**EXERCISE INSTRUCTIONS**
Taking the listing below, restate word for word each line from the line with "has width=949, height=793." to the line with "You are a computer-use agent. Viewport: 611px", ends included, and stop there.
··· STORED DATA ···
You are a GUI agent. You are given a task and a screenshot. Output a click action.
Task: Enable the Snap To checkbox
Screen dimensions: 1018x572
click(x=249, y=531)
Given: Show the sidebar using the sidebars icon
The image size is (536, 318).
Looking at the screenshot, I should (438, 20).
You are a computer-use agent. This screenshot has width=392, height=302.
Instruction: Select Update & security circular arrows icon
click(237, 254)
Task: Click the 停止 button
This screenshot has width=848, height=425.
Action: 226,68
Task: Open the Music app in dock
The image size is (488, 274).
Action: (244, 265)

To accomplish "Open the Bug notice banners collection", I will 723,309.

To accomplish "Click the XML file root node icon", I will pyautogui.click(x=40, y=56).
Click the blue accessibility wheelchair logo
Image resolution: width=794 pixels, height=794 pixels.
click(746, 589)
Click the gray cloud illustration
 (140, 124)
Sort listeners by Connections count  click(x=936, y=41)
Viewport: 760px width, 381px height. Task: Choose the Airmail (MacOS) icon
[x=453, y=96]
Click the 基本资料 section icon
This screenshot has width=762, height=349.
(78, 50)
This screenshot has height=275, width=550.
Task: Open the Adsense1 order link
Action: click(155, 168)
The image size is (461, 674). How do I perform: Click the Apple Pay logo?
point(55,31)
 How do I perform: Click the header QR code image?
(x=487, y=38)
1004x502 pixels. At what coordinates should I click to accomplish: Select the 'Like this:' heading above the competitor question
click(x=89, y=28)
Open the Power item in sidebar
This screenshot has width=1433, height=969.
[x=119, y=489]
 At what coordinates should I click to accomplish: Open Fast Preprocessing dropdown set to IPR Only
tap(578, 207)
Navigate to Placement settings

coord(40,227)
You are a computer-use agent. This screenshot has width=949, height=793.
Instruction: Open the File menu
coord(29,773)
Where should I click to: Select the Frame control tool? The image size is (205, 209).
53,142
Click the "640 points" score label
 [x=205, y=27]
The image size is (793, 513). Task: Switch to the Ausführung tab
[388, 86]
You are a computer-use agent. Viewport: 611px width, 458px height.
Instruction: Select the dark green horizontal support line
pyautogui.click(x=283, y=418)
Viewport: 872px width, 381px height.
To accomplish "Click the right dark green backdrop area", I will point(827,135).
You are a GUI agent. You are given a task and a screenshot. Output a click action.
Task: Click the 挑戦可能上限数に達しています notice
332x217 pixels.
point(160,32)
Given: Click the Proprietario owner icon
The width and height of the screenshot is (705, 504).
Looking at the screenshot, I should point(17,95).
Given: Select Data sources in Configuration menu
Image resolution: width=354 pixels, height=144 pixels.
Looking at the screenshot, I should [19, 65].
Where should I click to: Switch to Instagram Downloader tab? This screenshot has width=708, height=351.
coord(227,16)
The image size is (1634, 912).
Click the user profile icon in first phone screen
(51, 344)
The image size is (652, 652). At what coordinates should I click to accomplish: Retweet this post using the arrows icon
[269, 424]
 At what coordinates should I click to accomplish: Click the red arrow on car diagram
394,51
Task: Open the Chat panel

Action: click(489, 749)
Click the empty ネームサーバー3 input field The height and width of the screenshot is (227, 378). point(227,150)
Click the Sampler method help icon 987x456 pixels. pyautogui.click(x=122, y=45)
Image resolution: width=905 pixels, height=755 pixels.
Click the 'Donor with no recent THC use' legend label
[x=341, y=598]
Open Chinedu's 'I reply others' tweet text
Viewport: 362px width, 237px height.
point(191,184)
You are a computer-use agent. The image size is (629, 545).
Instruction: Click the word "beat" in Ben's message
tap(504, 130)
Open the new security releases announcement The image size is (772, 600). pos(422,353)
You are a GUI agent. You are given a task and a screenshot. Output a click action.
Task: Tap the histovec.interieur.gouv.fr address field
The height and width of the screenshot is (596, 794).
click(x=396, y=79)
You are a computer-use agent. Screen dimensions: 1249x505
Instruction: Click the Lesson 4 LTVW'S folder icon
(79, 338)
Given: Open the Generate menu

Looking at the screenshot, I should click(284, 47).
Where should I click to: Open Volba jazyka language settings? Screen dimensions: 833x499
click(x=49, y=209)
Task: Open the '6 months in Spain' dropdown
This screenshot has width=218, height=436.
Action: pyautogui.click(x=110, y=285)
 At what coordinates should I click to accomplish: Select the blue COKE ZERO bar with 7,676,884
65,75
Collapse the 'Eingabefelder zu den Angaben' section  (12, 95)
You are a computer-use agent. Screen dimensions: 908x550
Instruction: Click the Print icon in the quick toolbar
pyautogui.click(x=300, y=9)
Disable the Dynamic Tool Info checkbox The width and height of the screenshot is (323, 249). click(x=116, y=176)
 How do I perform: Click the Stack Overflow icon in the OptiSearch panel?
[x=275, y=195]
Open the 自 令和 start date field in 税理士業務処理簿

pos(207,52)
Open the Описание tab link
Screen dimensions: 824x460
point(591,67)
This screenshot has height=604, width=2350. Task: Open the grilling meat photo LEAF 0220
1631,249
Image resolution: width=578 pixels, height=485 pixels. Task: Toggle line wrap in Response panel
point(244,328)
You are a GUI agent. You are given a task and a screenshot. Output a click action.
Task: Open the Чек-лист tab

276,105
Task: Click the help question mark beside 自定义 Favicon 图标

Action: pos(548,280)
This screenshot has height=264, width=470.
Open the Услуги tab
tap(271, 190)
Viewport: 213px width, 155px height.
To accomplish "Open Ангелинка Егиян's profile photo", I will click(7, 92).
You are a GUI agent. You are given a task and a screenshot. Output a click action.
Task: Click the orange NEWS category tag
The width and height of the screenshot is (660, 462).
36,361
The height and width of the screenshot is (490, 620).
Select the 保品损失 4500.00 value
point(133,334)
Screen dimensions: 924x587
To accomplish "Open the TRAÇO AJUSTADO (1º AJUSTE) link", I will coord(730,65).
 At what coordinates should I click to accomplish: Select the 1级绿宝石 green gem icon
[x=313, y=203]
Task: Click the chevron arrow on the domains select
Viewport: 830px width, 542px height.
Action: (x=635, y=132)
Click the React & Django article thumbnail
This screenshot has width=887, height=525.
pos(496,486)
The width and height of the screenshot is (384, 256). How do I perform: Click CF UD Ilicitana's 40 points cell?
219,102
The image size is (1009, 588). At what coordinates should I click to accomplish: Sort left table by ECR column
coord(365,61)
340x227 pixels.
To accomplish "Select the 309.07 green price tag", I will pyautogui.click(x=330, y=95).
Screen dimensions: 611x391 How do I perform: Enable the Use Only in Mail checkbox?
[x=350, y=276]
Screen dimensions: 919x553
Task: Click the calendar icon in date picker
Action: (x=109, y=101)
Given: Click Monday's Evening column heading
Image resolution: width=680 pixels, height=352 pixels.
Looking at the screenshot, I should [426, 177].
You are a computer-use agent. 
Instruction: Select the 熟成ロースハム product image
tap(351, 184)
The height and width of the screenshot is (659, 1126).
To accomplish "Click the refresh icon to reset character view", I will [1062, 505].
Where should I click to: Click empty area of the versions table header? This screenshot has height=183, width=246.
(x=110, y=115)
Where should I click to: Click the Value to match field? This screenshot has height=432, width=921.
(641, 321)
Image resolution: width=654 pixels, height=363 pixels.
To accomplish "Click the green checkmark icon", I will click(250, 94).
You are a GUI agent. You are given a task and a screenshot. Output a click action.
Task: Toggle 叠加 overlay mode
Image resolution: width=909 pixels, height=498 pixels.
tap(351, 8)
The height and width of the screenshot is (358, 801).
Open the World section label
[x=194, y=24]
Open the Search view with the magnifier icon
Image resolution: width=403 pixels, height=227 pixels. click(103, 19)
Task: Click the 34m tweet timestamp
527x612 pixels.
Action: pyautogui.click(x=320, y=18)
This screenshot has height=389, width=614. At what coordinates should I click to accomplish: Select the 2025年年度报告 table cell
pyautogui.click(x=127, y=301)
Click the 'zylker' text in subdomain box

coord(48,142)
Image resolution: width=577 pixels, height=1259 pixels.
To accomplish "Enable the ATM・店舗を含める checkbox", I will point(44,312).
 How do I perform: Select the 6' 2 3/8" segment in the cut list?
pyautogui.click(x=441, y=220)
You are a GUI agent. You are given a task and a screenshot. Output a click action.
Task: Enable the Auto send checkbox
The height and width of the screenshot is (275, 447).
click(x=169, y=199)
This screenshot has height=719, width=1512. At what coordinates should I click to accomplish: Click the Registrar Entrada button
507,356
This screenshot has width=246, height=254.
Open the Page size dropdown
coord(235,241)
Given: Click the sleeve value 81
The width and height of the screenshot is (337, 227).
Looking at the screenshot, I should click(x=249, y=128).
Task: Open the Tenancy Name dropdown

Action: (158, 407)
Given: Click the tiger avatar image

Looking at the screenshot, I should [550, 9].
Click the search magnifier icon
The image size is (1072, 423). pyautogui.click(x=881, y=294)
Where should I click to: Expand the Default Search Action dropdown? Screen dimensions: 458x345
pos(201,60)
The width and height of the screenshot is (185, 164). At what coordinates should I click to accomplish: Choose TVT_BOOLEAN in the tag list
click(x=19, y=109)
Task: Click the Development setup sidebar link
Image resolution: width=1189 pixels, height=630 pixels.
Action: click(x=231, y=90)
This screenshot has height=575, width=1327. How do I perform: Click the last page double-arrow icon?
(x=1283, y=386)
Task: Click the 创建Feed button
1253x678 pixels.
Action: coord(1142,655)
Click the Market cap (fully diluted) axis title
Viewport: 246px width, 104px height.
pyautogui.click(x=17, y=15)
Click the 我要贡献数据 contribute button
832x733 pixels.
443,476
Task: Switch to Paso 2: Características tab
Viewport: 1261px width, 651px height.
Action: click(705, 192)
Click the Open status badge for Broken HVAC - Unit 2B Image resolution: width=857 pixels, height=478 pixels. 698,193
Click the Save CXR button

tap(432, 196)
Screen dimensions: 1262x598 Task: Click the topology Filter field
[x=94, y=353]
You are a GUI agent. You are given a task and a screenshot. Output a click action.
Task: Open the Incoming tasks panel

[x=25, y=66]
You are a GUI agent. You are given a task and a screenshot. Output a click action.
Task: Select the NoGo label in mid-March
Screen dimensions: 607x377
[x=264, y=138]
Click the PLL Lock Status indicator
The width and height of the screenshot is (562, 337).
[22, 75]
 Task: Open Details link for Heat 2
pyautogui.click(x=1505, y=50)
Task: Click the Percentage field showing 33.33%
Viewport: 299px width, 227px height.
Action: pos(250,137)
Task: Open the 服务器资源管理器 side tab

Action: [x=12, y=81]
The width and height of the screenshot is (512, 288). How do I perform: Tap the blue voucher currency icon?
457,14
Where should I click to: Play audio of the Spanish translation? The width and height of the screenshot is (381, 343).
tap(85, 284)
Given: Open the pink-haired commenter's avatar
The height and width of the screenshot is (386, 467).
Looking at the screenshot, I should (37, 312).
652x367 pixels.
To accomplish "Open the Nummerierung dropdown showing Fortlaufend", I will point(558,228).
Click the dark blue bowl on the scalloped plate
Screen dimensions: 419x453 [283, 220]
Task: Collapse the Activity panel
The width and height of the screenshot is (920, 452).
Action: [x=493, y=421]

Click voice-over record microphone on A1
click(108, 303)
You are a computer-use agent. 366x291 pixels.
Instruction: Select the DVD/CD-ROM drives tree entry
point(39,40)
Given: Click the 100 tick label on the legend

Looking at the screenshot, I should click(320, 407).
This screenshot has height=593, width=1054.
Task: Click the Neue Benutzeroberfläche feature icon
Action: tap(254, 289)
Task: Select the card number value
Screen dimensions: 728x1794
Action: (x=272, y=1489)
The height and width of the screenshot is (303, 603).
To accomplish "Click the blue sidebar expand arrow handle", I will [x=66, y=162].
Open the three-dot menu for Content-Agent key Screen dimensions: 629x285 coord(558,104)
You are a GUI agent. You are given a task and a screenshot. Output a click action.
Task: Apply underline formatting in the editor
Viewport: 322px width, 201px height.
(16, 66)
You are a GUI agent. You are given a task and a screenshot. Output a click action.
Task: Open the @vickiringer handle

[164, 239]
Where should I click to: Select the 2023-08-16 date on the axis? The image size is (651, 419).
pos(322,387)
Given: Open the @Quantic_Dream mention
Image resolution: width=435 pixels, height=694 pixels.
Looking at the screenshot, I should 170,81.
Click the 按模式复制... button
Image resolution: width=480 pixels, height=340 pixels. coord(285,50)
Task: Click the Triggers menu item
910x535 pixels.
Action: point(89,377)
···
**EXERCISE SOLUTION**
You are a computer-use agent. This screenshot has width=949, height=793.
Instruction: Open the File menu
coord(29,773)
Where should I click to: Select the Frame control tool? The image size is (205, 209).
53,142
Click the "640 points" score label
 [x=205, y=27]
The image size is (793, 513). Task: Switch to the Ausführung tab
[388, 86]
You are a computer-use agent. Viewport: 611px width, 458px height.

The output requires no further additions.